On show at Robin and Lucinda Compton's country house from today will be Mark's new series of figurative oil paintings and pencil sketches of his models in curve-caressing dresses, pictured in the hall's interiors and gardens paintings.

"I was invited by the Newby Hall estate, who wanted to put on a figurative exhibition and were looking for someone from Yorkshire to do the show.

"It's difficult to find an artist who can do the volume of work to fill the exhibition room as it's massive, and even I've been struggling to fill it, but I've done it," says Mark, who made two visits to Newby in December.

On the first he worked out "what we could do"; for the second, on a sunny winter's day, he was accompanied for a preparatory photographic shoot by his model Lizzie, an Edinburgh University classics student from North Yorkshire, whose poise is testament to her earlier training in dancing.

Mark began the resulting paintings in January, and these new works will be exhibited alongside more of Mark's figurative work in the Grantham Room. There will be 60 pictures in all, 30 of them originals, 20 newly painted, four of them so new that they are still awaiting completion for later addition during the exhibition run.

"It was a privilege to have access to such a beautiful location. To capture the romance and drama of the hall on canvas was a joy," says Mark, whose paintings show some of the hall's outstanding features, notably the Louis XV clock in the Red Passage and the Venetian gondola staircase in the Victorian wing.

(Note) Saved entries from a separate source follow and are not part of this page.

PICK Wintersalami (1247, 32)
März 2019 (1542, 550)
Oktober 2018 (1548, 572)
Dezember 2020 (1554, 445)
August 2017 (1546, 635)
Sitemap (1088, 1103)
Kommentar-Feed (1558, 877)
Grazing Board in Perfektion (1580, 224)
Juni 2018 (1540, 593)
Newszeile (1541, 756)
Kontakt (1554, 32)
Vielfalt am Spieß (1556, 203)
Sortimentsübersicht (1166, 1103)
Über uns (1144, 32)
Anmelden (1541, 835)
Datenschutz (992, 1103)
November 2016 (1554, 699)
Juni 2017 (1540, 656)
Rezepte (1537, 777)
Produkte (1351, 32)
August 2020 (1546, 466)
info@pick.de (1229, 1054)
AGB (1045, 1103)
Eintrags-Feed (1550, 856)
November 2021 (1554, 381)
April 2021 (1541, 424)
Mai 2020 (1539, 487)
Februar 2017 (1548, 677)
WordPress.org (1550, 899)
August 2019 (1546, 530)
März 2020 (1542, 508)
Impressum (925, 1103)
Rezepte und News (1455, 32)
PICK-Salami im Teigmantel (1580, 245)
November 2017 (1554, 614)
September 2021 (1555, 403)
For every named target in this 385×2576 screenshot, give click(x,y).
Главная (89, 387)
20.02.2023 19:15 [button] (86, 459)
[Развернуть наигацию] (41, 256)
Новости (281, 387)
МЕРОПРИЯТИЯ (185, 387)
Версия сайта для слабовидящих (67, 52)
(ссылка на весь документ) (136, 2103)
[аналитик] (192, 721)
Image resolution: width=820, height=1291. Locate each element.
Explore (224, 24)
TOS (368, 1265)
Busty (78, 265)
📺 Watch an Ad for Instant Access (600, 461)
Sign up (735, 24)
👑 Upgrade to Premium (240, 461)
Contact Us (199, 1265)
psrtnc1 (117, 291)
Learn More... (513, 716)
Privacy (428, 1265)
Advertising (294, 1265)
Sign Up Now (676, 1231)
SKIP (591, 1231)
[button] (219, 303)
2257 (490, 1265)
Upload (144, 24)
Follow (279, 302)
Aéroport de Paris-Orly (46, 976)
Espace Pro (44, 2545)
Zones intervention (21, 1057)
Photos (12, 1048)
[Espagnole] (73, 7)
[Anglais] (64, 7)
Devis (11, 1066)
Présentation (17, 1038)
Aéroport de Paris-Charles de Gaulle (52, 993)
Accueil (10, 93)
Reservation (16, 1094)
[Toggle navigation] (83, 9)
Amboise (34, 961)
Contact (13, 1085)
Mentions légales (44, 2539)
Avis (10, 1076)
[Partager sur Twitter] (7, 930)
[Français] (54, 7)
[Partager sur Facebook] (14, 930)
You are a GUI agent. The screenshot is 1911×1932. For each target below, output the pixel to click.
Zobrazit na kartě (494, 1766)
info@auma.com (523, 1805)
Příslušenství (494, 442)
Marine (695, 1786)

Laura Strangeway, art exhibition manager at Newby, is "very excited" about Mark's work going on display this Easter. "It has made the exhibition so much more personal to Newby seeing Mark sketch during the winter months and seeing his final art work go on display to the public," she says.

From humble beginnings as a pavement artist in York, Mark now works from his studios at the Braithwaite Gallery in Low Petergate, York.

Paintings by this self-taught artist sell worldwide and his figurative work is published by national publisher Solomon & Whitehead. Among works in progress is a painting for Daily Mail astrologer Jonathan Caineroh, and another baby on the way for Mark and his pregnant wife, Anne.

  • The exhibition will run at Newby Hall, near Ripon, from today until April 27; openings hours are 11am to 5pm, Tuesdays to Sundays and on Easter Monday. Visitors are welcome to buy any of the exhibits at princes ranging from £2,500 to £4,500 for the oils and £500 to £700 for the sketches.